[Start of Attachment]
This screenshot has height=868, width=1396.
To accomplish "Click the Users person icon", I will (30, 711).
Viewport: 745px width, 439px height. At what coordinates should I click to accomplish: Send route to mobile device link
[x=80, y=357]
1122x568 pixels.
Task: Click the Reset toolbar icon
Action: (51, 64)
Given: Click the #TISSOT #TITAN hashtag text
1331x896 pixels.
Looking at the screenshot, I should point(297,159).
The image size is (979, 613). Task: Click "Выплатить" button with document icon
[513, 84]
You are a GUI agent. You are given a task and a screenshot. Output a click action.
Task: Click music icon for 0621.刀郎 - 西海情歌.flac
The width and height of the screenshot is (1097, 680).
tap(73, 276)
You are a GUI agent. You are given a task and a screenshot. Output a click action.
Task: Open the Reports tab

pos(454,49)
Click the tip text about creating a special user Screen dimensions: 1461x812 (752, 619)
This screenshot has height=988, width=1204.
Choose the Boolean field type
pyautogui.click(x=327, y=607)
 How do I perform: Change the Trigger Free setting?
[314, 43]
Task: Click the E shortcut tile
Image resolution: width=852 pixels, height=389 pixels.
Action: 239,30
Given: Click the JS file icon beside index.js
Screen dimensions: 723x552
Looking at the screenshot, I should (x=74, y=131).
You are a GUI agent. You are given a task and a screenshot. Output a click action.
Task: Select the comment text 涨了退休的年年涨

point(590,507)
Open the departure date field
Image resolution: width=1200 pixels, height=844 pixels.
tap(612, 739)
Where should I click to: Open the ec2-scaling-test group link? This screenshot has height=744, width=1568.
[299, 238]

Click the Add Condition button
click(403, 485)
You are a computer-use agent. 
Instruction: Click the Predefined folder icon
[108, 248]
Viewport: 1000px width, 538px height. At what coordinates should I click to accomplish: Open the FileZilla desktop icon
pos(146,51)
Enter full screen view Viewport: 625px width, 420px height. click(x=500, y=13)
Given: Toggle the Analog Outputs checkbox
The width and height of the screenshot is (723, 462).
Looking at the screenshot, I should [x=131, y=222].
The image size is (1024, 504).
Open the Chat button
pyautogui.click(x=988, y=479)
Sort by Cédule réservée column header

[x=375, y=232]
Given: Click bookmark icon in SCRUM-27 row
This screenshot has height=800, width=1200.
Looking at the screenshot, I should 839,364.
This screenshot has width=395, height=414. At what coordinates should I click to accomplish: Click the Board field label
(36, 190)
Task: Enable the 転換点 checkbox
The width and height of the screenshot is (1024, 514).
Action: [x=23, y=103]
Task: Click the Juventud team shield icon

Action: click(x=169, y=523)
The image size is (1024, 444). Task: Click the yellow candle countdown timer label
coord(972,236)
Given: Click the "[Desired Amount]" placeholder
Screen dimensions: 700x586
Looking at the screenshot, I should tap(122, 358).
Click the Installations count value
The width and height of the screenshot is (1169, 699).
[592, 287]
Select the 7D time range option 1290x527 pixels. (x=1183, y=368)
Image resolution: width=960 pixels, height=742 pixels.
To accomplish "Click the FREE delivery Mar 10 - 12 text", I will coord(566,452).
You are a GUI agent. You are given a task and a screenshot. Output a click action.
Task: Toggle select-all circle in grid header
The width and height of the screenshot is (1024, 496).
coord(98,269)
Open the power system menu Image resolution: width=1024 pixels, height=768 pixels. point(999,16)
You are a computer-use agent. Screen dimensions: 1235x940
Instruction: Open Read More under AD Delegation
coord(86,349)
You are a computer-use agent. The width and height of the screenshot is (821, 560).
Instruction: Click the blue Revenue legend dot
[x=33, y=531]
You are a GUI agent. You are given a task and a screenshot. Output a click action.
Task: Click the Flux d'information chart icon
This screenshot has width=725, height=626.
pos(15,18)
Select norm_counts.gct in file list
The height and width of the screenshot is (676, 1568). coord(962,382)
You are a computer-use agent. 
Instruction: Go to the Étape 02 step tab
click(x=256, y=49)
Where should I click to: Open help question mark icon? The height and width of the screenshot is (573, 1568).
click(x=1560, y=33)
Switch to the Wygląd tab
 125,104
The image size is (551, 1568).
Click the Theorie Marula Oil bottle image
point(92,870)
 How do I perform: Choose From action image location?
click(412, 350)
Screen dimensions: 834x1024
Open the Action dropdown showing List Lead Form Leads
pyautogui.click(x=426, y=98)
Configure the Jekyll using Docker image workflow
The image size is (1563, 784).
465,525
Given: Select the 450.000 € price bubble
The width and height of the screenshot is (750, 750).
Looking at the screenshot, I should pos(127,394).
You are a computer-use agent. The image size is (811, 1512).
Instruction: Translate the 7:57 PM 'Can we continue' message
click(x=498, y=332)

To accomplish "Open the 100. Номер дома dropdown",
[End of Attachment]
* Task details
Each record, exactly as written, is to be printed again.

* Task output
This screenshot has height=868, width=1396.
To accomplish "Click the Users person icon", I will (30, 711).
Viewport: 745px width, 439px height. At what coordinates should I click to accomplish: Send route to mobile device link
[x=80, y=357]
1122x568 pixels.
Task: Click the Reset toolbar icon
Action: (51, 64)
Given: Click the #TISSOT #TITAN hashtag text
1331x896 pixels.
Looking at the screenshot, I should point(297,159).
The image size is (979, 613). Task: Click "Выплатить" button with document icon
[513, 84]
You are a GUI agent. You are given a task and a screenshot. Output a click action.
Task: Click music icon for 0621.刀郎 - 西海情歌.flac
The width and height of the screenshot is (1097, 680).
tap(73, 276)
You are a GUI agent. You are given a task and a screenshot. Output a click action.
Task: Open the Reports tab

pos(454,49)
Click the tip text about creating a special user Screen dimensions: 1461x812 (752, 619)
This screenshot has height=988, width=1204.
Choose the Boolean field type
pyautogui.click(x=327, y=607)
 How do I perform: Change the Trigger Free setting?
[314, 43]
Task: Click the E shortcut tile
Image resolution: width=852 pixels, height=389 pixels.
Action: 239,30
Given: Click the JS file icon beside index.js
Screen dimensions: 723x552
Looking at the screenshot, I should (x=74, y=131).
You are a GUI agent. You are given a task and a screenshot. Output a click action.
Task: Select the comment text 涨了退休的年年涨

point(590,507)
Open the departure date field
Image resolution: width=1200 pixels, height=844 pixels.
tap(612, 739)
Where should I click to: Open the ec2-scaling-test group link? This screenshot has height=744, width=1568.
[299, 238]

Click the Add Condition button
click(403, 485)
You are a computer-use agent. 
Instruction: Click the Predefined folder icon
[108, 248]
Viewport: 1000px width, 538px height. At what coordinates should I click to accomplish: Open the FileZilla desktop icon
pos(146,51)
Enter full screen view Viewport: 625px width, 420px height. click(x=500, y=13)
Given: Toggle the Analog Outputs checkbox
The width and height of the screenshot is (723, 462).
Looking at the screenshot, I should [x=131, y=222].
The image size is (1024, 504).
Open the Chat button
pyautogui.click(x=988, y=479)
Sort by Cédule réservée column header

[x=375, y=232]
Given: Click bookmark icon in SCRUM-27 row
This screenshot has height=800, width=1200.
Looking at the screenshot, I should 839,364.
This screenshot has width=395, height=414. At what coordinates should I click to accomplish: Click the Board field label
(36, 190)
Task: Enable the 転換点 checkbox
The width and height of the screenshot is (1024, 514).
Action: [x=23, y=103]
Task: Click the Juventud team shield icon

Action: click(x=169, y=523)
The image size is (1024, 444). Task: Click the yellow candle countdown timer label
coord(972,236)
Given: Click the "[Desired Amount]" placeholder
Screen dimensions: 700x586
Looking at the screenshot, I should tap(122, 358).
Click the Installations count value
The width and height of the screenshot is (1169, 699).
[592, 287]
Select the 7D time range option 1290x527 pixels. (x=1183, y=368)
Image resolution: width=960 pixels, height=742 pixels.
To accomplish "Click the FREE delivery Mar 10 - 12 text", I will coord(566,452).
You are a GUI agent. You are given a task and a screenshot. Output a click action.
Task: Toggle select-all circle in grid header
The width and height of the screenshot is (1024, 496).
coord(98,269)
Open the power system menu Image resolution: width=1024 pixels, height=768 pixels. point(999,16)
You are a computer-use agent. Screen dimensions: 1235x940
Instruction: Open Read More under AD Delegation
coord(86,349)
You are a computer-use agent. The width and height of the screenshot is (821, 560).
Instruction: Click the blue Revenue legend dot
[x=33, y=531]
You are a GUI agent. You are given a task and a screenshot. Output a click action.
Task: Click the Flux d'information chart icon
This screenshot has width=725, height=626.
pos(15,18)
Select norm_counts.gct in file list
The height and width of the screenshot is (676, 1568). coord(962,382)
You are a computer-use agent. 
Instruction: Go to the Étape 02 step tab
click(x=256, y=49)
Where should I click to: Open help question mark icon? The height and width of the screenshot is (573, 1568).
click(x=1560, y=33)
Switch to the Wygląd tab
 125,104
The image size is (551, 1568).
Click the Theorie Marula Oil bottle image
point(92,870)
 How do I perform: Choose From action image location?
click(412, 350)
Screen dimensions: 834x1024
Open the Action dropdown showing List Lead Form Leads
pyautogui.click(x=426, y=98)
Configure the Jekyll using Docker image workflow
The image size is (1563, 784).
465,525
Given: Select the 450.000 € price bubble
The width and height of the screenshot is (750, 750).
Looking at the screenshot, I should pos(127,394).
You are a computer-use agent. The image size is (811, 1512).
Instruction: Translate the 7:57 PM 'Can we continue' message
click(x=498, y=332)

To accomplish "Open the 100. Номер дома dropdown",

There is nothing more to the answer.